**QUOTED PASSAGE:**
A coalition of groups (1), including Slow Food, Friends of the Earth, ActionAid, Birdlife, Biofuelwatch, Compassion in World Farming and European Environment Bureau have united to call for European governments, and the EU as a whole, to reduce Europe’s land footprint – i.e. the amount of land it uses each year for food, textiles, wood, biofuels, etc. (2)
Research has shown that the EU is effectively ‘importing’ 1,212,050 square kilometres of agricultural land to meet its demand for food, textiles and biofuels (3). Even more land is used to produce forest products like paper and for mining minerals and fossil fuels.
This massive import of land is happening at the same time as land is under increasing pressure around the world, with the land grabbing phenomenon taking land away from local communities. In addition, the EU has made the problem worse by adopting ill-advised policies promoting biofuels and biomass burning.
The launch of this coalition comes as the EU is examining how to measure Europe’s resource use. We are pushing for land footprint, along with carbon footprint, water footprint and material use, to be the basis for this measurement. By measuring and managing Europe’s resource use we will be able to become more resource efficient; reducing waste, the cost of materials and creating jobs in resource efficient industries.
“The classic development model has produced dramatic consequences on the distribution of the planet’s resources,” said Piero Sardo, president of the Slow Food Foundation for Biodiversity. “A system based on constant consumption of animal protein and uncontrolled waste is aberrant and is putting unsustainable pressure on the world’s water resources and fertile soils.”
“Today enough food is produced in the world to feed 12 billion people, but 40% of it becomes waste before even coming close to a table,” Sardo continued. “For years Slow Food has been committed to promoting a system of production, distribution and consumption that opposes waste and land grabbing (the acquisition of fertile lands at ridiculously low prices, mostly in the global south, that is threatening biodiversity, food sovereignty and the existence of local communities). We need rapid and incisive action at the community level and on the part of institutions, citizens and civil society.”

Saved data entries:
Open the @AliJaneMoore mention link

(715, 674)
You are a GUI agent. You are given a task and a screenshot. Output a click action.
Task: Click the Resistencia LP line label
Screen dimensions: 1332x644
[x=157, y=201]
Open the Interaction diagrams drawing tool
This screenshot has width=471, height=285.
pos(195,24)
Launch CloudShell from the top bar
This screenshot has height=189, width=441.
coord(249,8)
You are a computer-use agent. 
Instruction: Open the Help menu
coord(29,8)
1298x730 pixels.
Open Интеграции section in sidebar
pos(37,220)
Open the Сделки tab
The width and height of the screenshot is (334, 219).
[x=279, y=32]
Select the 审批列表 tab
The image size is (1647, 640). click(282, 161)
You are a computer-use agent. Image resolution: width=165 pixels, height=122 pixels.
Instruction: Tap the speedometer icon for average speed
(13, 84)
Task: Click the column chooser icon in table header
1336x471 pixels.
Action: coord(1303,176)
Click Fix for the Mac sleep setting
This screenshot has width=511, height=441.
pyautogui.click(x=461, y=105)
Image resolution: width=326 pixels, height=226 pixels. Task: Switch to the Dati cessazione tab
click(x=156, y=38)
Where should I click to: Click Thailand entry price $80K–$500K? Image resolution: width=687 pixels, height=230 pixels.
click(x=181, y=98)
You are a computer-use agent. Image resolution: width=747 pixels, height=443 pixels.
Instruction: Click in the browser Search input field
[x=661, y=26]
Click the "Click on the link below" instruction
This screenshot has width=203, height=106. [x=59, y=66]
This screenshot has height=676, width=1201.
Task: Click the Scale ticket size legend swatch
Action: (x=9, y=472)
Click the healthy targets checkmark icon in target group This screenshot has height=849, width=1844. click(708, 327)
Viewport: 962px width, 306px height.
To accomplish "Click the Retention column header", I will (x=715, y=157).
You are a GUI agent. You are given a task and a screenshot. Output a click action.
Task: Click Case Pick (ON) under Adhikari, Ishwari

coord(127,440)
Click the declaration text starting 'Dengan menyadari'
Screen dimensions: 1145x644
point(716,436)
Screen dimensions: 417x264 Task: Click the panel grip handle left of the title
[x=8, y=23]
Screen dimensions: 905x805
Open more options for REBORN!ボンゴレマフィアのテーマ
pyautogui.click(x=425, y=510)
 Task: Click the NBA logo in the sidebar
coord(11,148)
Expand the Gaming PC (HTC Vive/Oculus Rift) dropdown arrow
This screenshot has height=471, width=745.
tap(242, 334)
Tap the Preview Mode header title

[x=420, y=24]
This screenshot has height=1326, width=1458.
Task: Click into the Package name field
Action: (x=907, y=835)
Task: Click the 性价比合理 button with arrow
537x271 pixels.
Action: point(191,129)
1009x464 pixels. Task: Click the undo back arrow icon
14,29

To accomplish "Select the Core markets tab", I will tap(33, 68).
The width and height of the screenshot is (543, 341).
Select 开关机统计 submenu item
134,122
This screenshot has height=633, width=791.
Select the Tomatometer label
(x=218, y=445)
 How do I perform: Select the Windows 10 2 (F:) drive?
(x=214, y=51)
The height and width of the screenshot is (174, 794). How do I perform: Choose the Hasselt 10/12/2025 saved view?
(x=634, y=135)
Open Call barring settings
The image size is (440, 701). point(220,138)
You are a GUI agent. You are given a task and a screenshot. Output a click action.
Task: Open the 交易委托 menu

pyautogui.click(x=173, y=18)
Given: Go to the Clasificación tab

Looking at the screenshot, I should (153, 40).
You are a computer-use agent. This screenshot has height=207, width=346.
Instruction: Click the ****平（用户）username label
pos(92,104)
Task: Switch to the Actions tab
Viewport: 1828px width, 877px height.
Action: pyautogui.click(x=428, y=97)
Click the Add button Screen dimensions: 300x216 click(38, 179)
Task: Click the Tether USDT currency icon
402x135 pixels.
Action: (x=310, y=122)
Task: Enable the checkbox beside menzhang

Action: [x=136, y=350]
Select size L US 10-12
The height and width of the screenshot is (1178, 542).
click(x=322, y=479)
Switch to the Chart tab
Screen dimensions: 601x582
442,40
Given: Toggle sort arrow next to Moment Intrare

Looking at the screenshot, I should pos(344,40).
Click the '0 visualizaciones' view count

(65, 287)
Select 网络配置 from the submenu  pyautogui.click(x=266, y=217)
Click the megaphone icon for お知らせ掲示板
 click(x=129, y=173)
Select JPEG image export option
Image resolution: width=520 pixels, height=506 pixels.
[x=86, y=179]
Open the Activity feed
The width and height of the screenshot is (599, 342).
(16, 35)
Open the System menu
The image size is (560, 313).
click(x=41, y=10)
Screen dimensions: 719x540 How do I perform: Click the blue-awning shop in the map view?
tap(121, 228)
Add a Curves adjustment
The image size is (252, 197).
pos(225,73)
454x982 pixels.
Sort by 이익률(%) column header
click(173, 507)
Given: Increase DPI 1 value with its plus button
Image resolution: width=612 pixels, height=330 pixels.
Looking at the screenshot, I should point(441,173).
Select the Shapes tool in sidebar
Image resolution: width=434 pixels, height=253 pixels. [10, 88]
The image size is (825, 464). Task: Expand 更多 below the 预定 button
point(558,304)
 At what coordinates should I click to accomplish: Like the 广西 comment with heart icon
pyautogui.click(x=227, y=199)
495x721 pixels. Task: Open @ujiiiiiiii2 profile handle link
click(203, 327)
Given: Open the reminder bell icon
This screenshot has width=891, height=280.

**REQUIREMENT:** According to the text about Europe's land footprint, how much agricultural land is the EU effectively importing to meet its demand for food, textiles and biofuels?

**RESULT OF THE TASK:** 1,212,050 square kilometers